RECORD EXTRACTS:

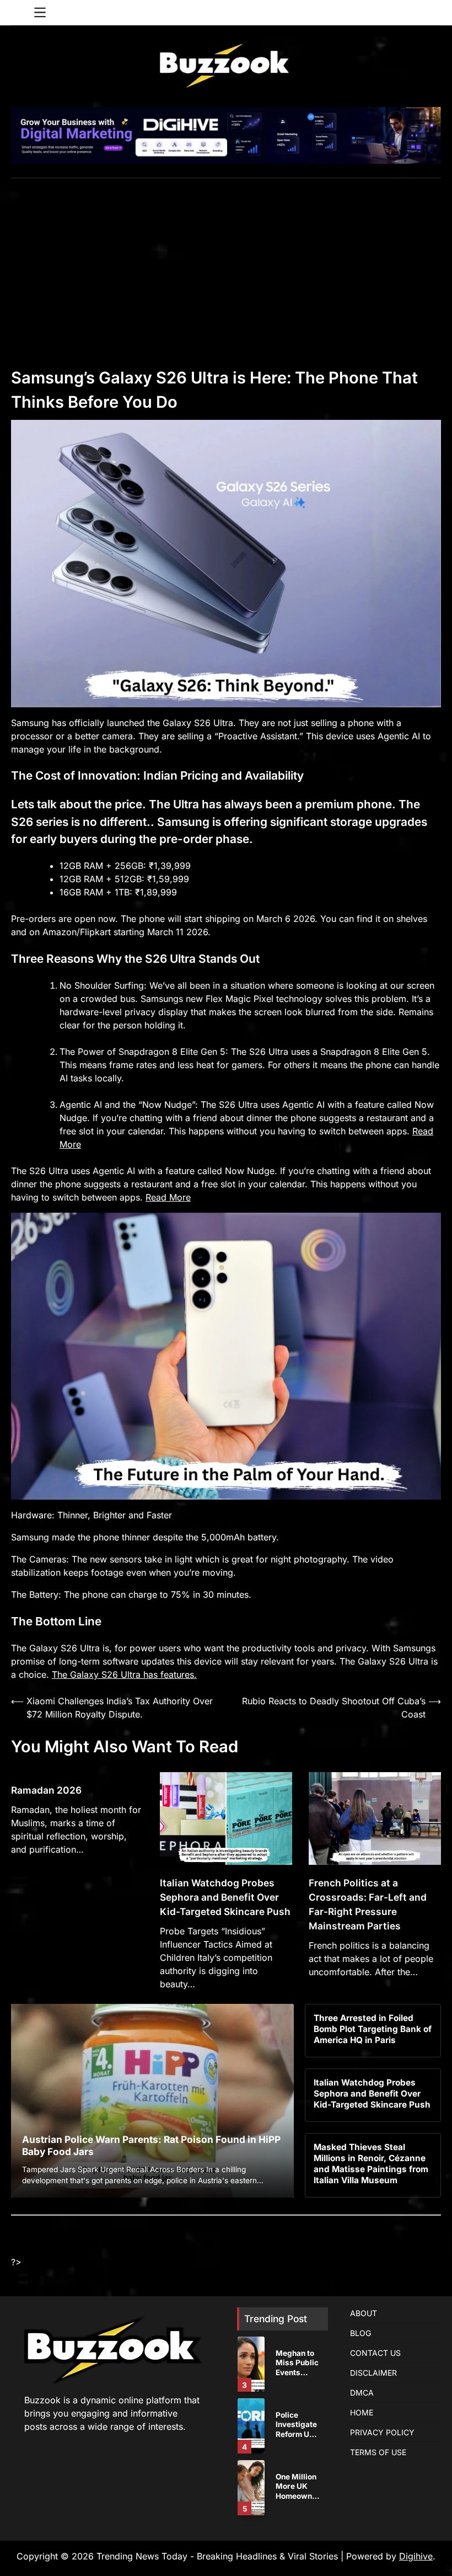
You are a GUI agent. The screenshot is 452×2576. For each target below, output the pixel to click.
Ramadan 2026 (46, 1790)
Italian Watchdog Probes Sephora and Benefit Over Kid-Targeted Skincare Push (225, 1897)
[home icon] (19, 12)
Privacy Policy (382, 2432)
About (363, 2313)
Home (361, 2412)
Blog (360, 2333)
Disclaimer (373, 2372)
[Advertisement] (226, 261)
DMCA (362, 2392)
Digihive (416, 2556)
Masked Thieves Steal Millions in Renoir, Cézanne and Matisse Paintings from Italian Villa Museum (371, 2163)
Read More (168, 1197)
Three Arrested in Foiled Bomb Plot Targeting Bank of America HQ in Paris (373, 2029)
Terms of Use (378, 2452)
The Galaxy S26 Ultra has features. (124, 1674)
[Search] (432, 12)
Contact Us (375, 2353)
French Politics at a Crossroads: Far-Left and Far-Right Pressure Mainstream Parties (368, 1904)
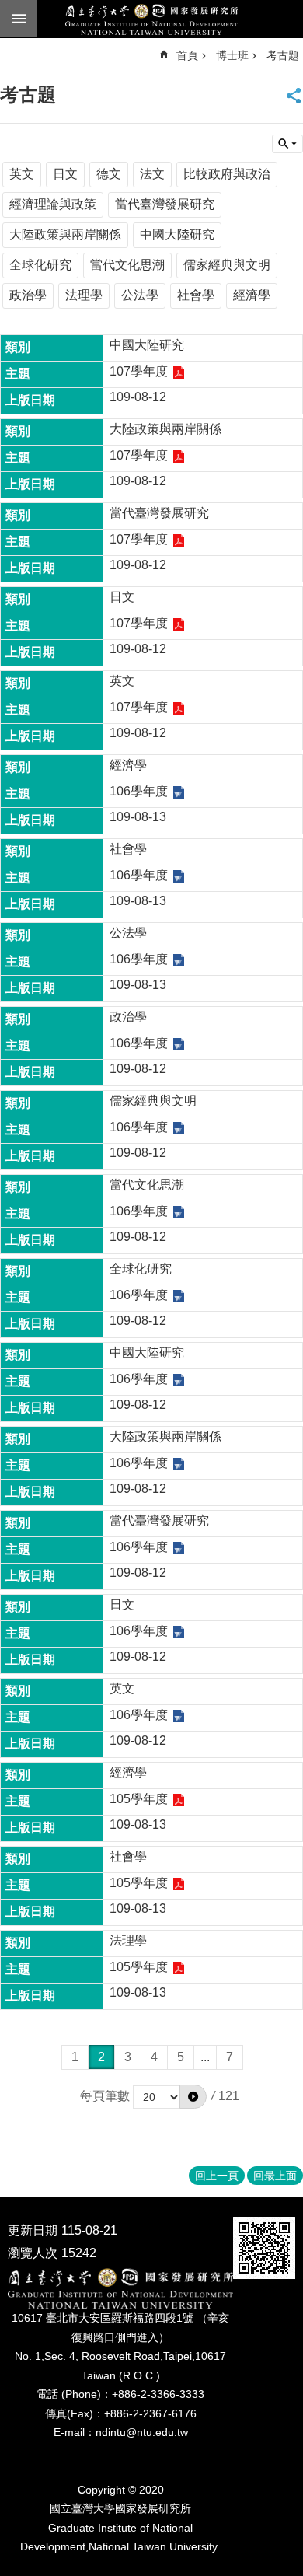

REQUIREMENT: Output nothing but an exact retyping of the material, pictures excluded.

EXPECTED ANSWER:
You are a GUI agent. The screenshot is 452×2576. For each target below, output the pixel to click.
Ramadan 2026 (46, 1790)
Italian Watchdog Probes Sephora and Benefit Over Kid-Targeted Skincare Push (225, 1897)
[home icon] (19, 12)
Privacy Policy (382, 2432)
About (363, 2313)
Home (361, 2412)
Blog (360, 2333)
Disclaimer (373, 2372)
[Advertisement] (226, 261)
DMCA (362, 2392)
Digihive (416, 2556)
Masked Thieves Steal Millions in Renoir, Cézanne and Matisse Paintings from Italian Villa Museum (371, 2163)
Read More (168, 1197)
Three Arrested in Foiled Bomb Plot Targeting Bank of America HQ in Paris (373, 2029)
Terms of Use (378, 2452)
The Galaxy S26 Ultra has features. (124, 1674)
[Search] (432, 12)
Contact Us (375, 2353)
French Politics at a Crossroads: Far-Left and Far-Right Pressure Mainstream Parties (368, 1904)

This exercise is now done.